Question: We have received a certificate for additional shares of IBM stock as a result of a recent stock split. How do I show this on our 1979 income tax return?

Answer: You don't. Generally a stock split or stock dividend is not taxable income and should not be reported on your return.

However, the split must be accounted for; it will affect your calculations when you sell the shares. You must spread the cost basis of your original shares over the total num ber of shares owned after the split.

For example, let's assume you had 100 shares of IBM that you had bought originally for $280 a share (including brokerage fees) -- a total cost of $28,000.

Now (after the split) you own 400 shares. If you divide the original cost -- $28,000 -- by the new number of shares -- 400 -- you get a pershare figure of $70. That is now your cost basis for figuring capital gain or loss on a future scale.

Q: Mu husband and I are elderly persons with no children. We each have separate estates. I want to designate where my estate should go if I should die first -- but I would also like my husband to have the income as long as he lives. Is there a way of doing this?

A: You have described a set of circumstances that are tailor-made for a testamentary trust. This is a technique for permitting the income from an estate to go to a specified individual survivor for life while conserving the principle of the estate for ultimate passage to another beneficiary.

There are many variations possible. The provisions of the trust and the wording of the will which establishes the trust must be quite precise and must conform to established legal requirements in your state.

This is not a do-it-yourself project. You should see an attorney who specializes in wills and estate planning.

Q: A mutual fund salesman mentioned something called "dollar cost averaging" which he said would save me money. I didn't understand it; can you explain?

A: Dollar averaging won't save you any money; but it is an investment technique that may reduce the average cost of shares of stock or -- in this case -- mutual fund shares.

The theory goes like this: If you invest a fixed number of dollars on a regular periodic basis -- like monthly or quarterly -- then the average cost to you will be less than the average price of the shares on the purchase dates.

The reason behind this apparent paradox is that by investing the same amount each time, your money buys more shares when the price is low and less when the price is higher. Irrefutable fact: If you compute the average price per share for the purchase dates, it will be higher than your average cost of each share.

But this technique is intended only for the small and unsophisticated investor.

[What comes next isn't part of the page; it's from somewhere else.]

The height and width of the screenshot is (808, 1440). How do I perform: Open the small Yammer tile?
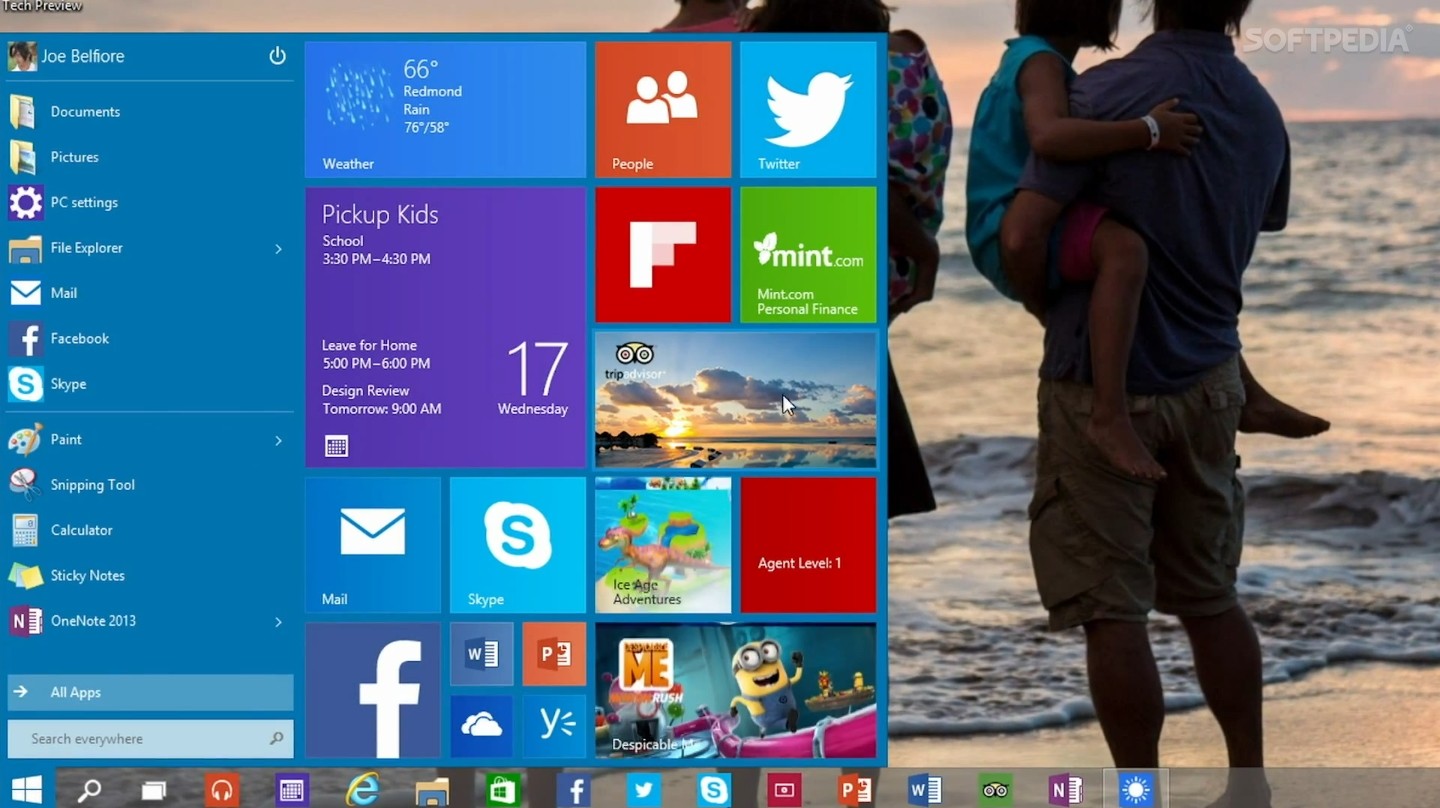pos(554,726)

For instance, it is quite possible, even likely, that the recurring date selected for the periodic investment will not be the date with the lowest price for the period.

Quite obviously, if you're market-wise you would be better off investing a larger amount when the price of the stock is low, and skipping entirely those times when the price is too high.

But picking market lows and highs is time-consuming and doesn't always work even for the most sophisticated investor. If you're investing a small amount -- perhaps $50 or $100 a month -- and don't follow the market, then a recurring periodic payment is a good way to go for several reasons. Dollar averaging is one of the valid benefits of such a regular program.

Q: I recently paid a considerable sum for termite-proofing my house plus annual inspections. Can the cost be applied to my house as a capital improvement, since I would have to furnish a termite inspection certificate if I sold the house?

A: Sorry -- termite treatment is in the same category as painting or replacing a bad wall switch.

As a general rule, anything that keeps the house in normal "operating" condition or simply prevents deterioration is considered repair and maintenance rather than a capital improvement.

On the other hand, the cost of a termite inspection and certificate (usually required) when you sell the house is an expense of sale, and may be added to the cost base when calculating gain or loss.